Records for the exercise: Begin

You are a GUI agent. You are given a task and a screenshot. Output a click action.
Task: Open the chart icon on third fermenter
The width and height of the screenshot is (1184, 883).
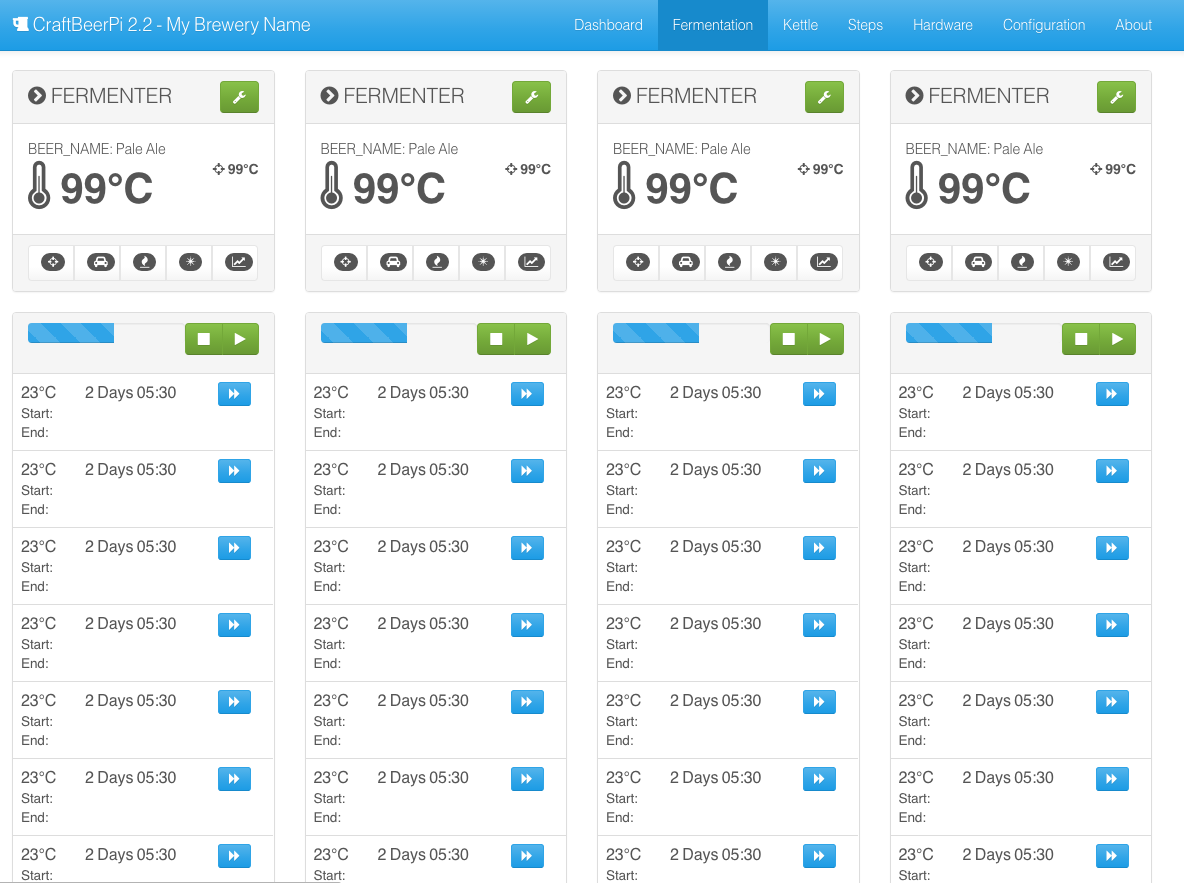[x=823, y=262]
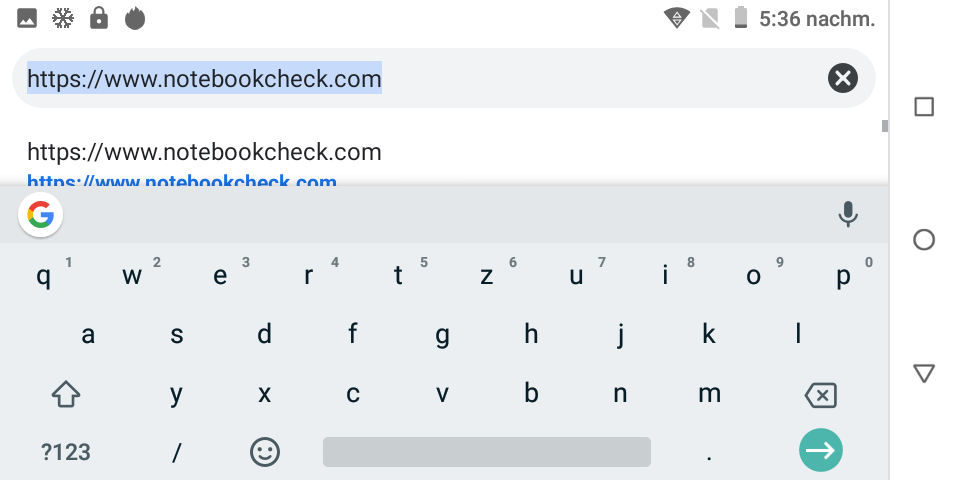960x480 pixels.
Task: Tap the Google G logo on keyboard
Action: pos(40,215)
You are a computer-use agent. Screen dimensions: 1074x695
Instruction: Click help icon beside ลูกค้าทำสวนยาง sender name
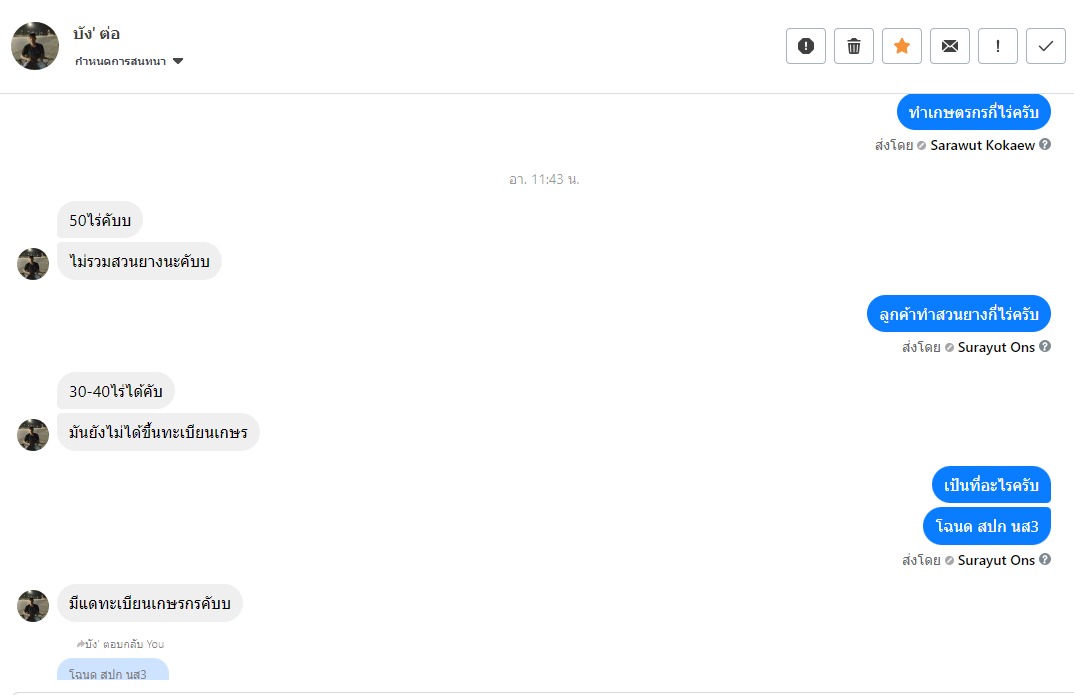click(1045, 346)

Records for the exercise: End

# [Work request]
Find the string "agent" in the records, then copy each line where it occurs.

# [Response area]
You are a GUI agent. You are given a task and a screenshot. Output a click action.
You are a computer-use agent. Screen dimensions: 1074x695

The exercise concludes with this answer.